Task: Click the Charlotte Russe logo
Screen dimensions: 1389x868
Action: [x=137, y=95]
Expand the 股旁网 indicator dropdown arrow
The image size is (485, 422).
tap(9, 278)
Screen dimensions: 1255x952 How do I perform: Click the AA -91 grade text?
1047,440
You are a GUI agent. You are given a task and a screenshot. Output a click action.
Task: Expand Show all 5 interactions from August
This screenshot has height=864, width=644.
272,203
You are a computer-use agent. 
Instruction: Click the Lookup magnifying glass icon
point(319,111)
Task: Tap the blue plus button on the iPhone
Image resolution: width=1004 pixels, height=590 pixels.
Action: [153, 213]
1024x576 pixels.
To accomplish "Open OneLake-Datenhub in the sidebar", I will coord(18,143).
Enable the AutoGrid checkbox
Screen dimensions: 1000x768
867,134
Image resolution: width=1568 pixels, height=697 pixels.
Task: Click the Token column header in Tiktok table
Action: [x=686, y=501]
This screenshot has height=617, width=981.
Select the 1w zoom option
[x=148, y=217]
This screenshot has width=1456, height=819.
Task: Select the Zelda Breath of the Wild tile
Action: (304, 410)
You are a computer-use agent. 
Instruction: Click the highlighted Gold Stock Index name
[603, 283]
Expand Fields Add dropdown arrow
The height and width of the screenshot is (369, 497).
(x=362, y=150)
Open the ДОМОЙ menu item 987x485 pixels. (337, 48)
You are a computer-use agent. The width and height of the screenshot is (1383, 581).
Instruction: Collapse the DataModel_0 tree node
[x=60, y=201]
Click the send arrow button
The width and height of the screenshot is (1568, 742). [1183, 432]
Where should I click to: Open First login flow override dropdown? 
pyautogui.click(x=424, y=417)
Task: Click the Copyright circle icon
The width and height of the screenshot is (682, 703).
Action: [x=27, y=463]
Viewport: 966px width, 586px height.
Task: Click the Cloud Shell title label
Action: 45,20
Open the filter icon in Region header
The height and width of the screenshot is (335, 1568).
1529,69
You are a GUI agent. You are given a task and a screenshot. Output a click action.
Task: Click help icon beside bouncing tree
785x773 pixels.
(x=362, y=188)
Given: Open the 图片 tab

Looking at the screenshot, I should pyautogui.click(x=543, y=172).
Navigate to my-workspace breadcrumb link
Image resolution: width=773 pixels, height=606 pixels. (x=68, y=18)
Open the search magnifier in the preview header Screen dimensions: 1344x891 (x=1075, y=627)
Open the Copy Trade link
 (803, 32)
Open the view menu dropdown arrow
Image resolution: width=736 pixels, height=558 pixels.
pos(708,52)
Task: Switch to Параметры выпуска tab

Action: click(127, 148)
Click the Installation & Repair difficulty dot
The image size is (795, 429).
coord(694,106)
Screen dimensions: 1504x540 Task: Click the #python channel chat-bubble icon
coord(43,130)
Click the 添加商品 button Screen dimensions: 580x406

=======

Everything from the first line of the records through the line holding "Open the ДОМОЙ" is to be transcribed exactly; leave out all other lines.

▸ Your response
Task: Click the Charlotte Russe logo
Screen dimensions: 1389x868
Action: [x=137, y=95]
Expand the 股旁网 indicator dropdown arrow
The image size is (485, 422).
tap(9, 278)
Screen dimensions: 1255x952 How do I perform: Click the AA -91 grade text?
1047,440
You are a GUI agent. You are given a task and a screenshot. Output a click action.
Task: Expand Show all 5 interactions from August
This screenshot has height=864, width=644.
272,203
You are a computer-use agent. 
Instruction: Click the Lookup magnifying glass icon
point(319,111)
Task: Tap the blue plus button on the iPhone
Image resolution: width=1004 pixels, height=590 pixels.
Action: [153, 213]
1024x576 pixels.
To accomplish "Open OneLake-Datenhub in the sidebar", I will coord(18,143).
Enable the AutoGrid checkbox
Screen dimensions: 1000x768
867,134
Image resolution: width=1568 pixels, height=697 pixels.
Task: Click the Token column header in Tiktok table
Action: [x=686, y=501]
This screenshot has height=617, width=981.
Select the 1w zoom option
[x=148, y=217]
This screenshot has width=1456, height=819.
Task: Select the Zelda Breath of the Wild tile
Action: (304, 410)
You are a computer-use agent. 
Instruction: Click the highlighted Gold Stock Index name
[603, 283]
Expand Fields Add dropdown arrow
The height and width of the screenshot is (369, 497).
(x=362, y=150)
Open the ДОМОЙ menu item 987x485 pixels. (337, 48)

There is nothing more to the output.